1) I did finally find an article with a case of Henoch–Schönlein purpura (HSP) turning into Aplastic Anemia.
http://link.springer.com/article/10.1007/s004310051239
It's from 1999. A 10-yr old boy developed 9 weeks' worth of Aplastic Anemia from Henoch-Schonlein purpura but they don't call it aplastic anemia, they call it pancytopenia, and it responded to erythropoietin (EPO). The boy eventually still needed a kidney transplant because he got the kidney damage that more often accompanies HSP, but luckily was ok after that.

2) Solaris (eculizumab), which is used to treat PNH, is in a phase two clinical trial at the University of Glasgow for treating Guillain-Barre Syndrome.:
http://www.mctlawyers.com/new-treatm...arre-syndrome/

"The first new treatment for Guillain-Barre Syndrome in 20 years is entering a Phase II clinical trial.

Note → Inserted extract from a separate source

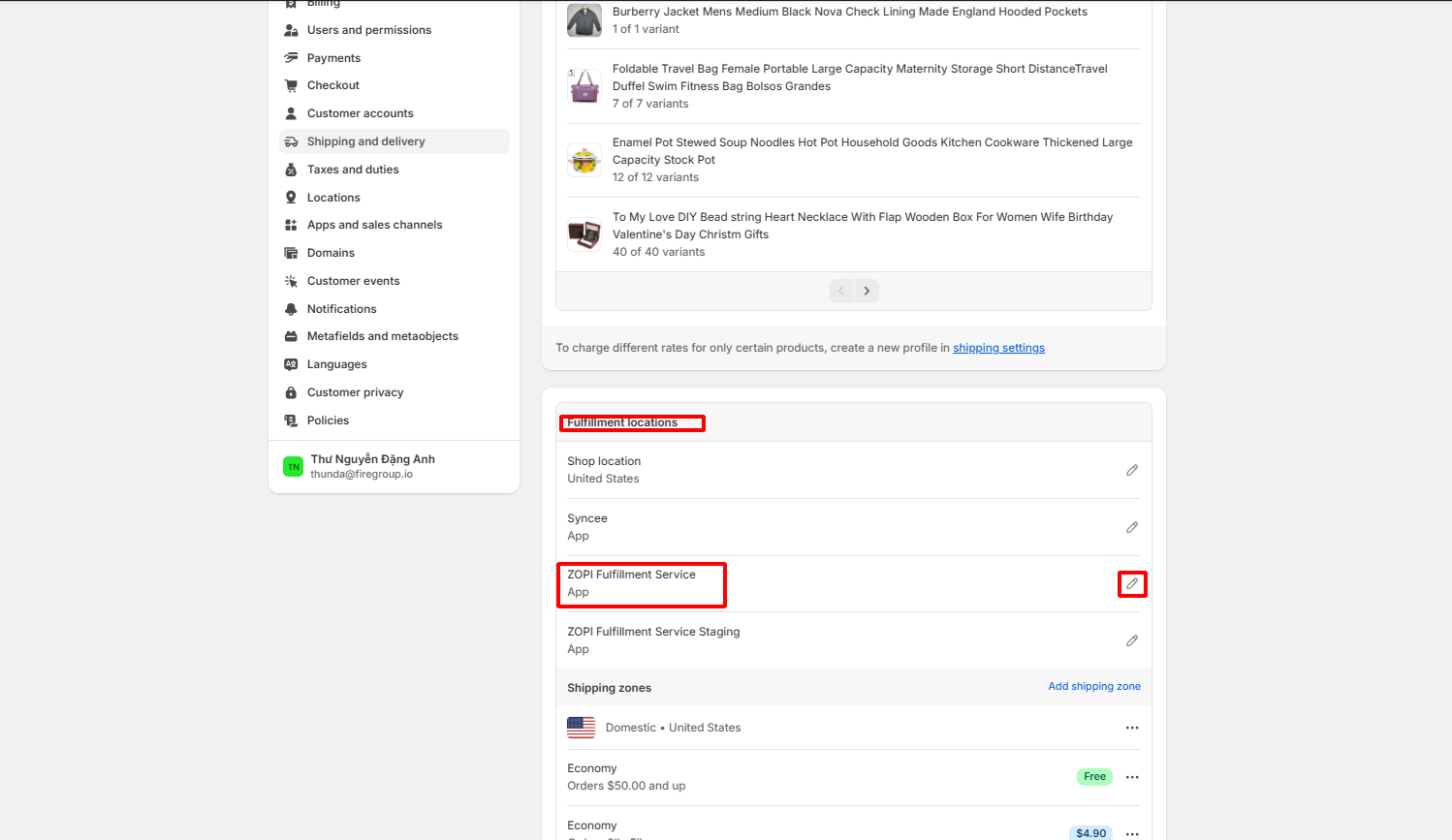Edit the ZOPI Fulfillment Service location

It’s called eculizumab, which is a humanized monoclonal antibody first approved by the Food and Drug Administration in 2007 to treat a rare blood disorder.

In Guillain-Barre Syndrome, or GBS, the body’s immune system attacks part of the peripheral nervous system and often causes acute neuromuscular weakness. People with GBS may also experience numbness, tingling and blurred vision. Because this disease can affect respiratory muscles, some patients have be placed on a ventilator. Up to 30 percent of patients are left with a permanent disability, including some who cannot walk unassisted.
...
Neurologists believe controlling inflammation during the acute phase of GBS is key to reducing nerve injury and long-term neurological problems. Eculizumab may help do that by inhibiting activation of the body’s complement system. This component of the immune system may become overactive in GBS and damage nerve fibers."